Dexia foresees that limited capital expenditure will be needed to implement these projects, realize these synergies and ensure a smooth integration of DenizBank, given the quality of the franchise, of the management and of the IT infrastructure in place.
3. Details on the transaction
Dexia has agreed to acquire a 75 % interest in DenizBank Financial Services Group from Zorlu Holding. This acquisition represents a total consideration of USD 2.44 billion (subject to price adjustment related to the disposal of a stake in Zorlu Energy), or EUR 1.89 billion.
Upon completion of all regulatory approvals, and in compliance with the regulations in Turkey, Dexia intends to launch a mandatory offer for the remaining 25% shares listed on the Istanbul stock exchange. Should this offer be totally subscribed, the total consideration, at current TRY exchange rates would be USD 3.25 billion (EUR 2.52 billion).
The funding of the acquisition by Dexia will be organized from three sources: i) the use of excess capital; ii) the proceeds of the sale of non strategic assets already announced, and part of the group's equity portfolios; and iii) the increase of share capital around EUR 1 billion.

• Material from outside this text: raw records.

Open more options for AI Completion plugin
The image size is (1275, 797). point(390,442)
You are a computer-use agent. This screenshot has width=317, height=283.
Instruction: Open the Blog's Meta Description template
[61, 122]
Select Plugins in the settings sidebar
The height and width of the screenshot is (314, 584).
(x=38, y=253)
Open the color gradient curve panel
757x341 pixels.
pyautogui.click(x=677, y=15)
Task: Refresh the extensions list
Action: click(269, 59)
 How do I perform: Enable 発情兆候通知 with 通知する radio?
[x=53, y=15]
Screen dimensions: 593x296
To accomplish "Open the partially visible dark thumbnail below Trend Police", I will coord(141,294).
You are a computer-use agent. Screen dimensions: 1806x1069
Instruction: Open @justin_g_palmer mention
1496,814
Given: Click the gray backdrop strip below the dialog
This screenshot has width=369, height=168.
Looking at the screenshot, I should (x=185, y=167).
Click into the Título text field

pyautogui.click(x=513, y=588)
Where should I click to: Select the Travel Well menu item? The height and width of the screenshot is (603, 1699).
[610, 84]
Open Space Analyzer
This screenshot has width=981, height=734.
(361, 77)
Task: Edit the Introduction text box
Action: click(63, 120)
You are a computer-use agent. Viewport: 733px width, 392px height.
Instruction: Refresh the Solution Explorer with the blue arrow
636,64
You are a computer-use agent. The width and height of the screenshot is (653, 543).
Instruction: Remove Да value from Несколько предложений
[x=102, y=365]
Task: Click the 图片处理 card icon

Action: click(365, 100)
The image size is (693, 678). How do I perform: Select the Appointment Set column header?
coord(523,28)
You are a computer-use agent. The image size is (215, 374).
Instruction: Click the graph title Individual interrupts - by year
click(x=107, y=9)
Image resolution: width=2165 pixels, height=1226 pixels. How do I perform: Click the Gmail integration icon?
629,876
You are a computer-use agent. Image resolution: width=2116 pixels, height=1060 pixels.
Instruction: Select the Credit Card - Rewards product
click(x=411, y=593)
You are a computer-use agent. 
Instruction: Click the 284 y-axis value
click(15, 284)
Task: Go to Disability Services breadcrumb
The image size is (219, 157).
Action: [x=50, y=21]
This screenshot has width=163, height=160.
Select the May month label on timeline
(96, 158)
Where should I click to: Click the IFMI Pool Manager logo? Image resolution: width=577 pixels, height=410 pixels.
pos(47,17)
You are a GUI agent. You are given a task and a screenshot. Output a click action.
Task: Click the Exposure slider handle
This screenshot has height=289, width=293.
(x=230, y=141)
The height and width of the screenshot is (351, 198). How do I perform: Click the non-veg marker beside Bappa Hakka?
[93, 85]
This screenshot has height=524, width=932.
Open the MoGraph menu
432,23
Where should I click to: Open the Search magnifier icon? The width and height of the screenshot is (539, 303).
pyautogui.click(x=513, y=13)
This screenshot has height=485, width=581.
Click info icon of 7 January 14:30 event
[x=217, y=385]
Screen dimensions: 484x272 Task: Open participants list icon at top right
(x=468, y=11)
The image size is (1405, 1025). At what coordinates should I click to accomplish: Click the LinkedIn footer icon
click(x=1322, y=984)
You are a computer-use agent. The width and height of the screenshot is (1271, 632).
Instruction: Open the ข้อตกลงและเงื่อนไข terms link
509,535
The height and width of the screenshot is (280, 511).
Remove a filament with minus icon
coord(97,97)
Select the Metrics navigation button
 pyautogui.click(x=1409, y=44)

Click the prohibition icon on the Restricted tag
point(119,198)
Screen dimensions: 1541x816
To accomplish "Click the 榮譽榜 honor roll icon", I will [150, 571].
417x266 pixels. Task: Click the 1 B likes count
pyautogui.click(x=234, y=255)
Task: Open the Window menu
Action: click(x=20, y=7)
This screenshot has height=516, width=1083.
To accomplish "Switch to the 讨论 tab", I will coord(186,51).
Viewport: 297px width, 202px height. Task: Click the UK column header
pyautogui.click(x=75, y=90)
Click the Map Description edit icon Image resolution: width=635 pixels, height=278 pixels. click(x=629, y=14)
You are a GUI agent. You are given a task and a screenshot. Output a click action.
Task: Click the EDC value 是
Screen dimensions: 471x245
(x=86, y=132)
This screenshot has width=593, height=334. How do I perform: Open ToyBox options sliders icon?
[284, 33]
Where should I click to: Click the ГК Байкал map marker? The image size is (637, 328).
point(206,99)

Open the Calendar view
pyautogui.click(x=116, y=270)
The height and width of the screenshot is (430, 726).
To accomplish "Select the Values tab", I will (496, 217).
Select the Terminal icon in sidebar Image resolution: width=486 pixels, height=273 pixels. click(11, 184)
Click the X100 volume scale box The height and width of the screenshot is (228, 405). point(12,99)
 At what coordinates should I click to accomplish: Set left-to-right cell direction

Dexia's Board of Directors will decide in the coming weeks about the conditions of this capital increase. Given its amount, the capital increase will not need a resolution of a general shareholder's meeting, as the extraordinary shareholder's meeting of May 10, 2006 authorized the Board of Directors to increase the capital of the company within a set limit. Pursuant to the transaction and its financing, Dexia intends to keep its core Tier 1 ratio in excess of 8.5%.
4. Timetable and required approvals
The transaction is expected to be finalized during the fourth quarter 2006, once all regulatory approvals have been obtained. The deal is subject to regulatory approvals in Turkey and elsewhere, where DenizBank has subsidiaries. Dexia expects to receive all the necessary approvals within the next 4 months. The acquisition is not expected to raise any antitrust issues.
The mandatory offer for the remaining 25% of the shares listed on the Istanbul Stock Exchange will also be subject to the Turkish Capital Market Board's approval.
All other internal approvals on Dexia's side have been obtained. The transaction is subject to the usual conditions precedent applicable in this kind of deals.
5. Communication
Dexia's management will hold a conference call for investors and analysts on Wednesday, May 31st, 2006 at 3:30 PM Brussels/Paris time to present the project to the investment community.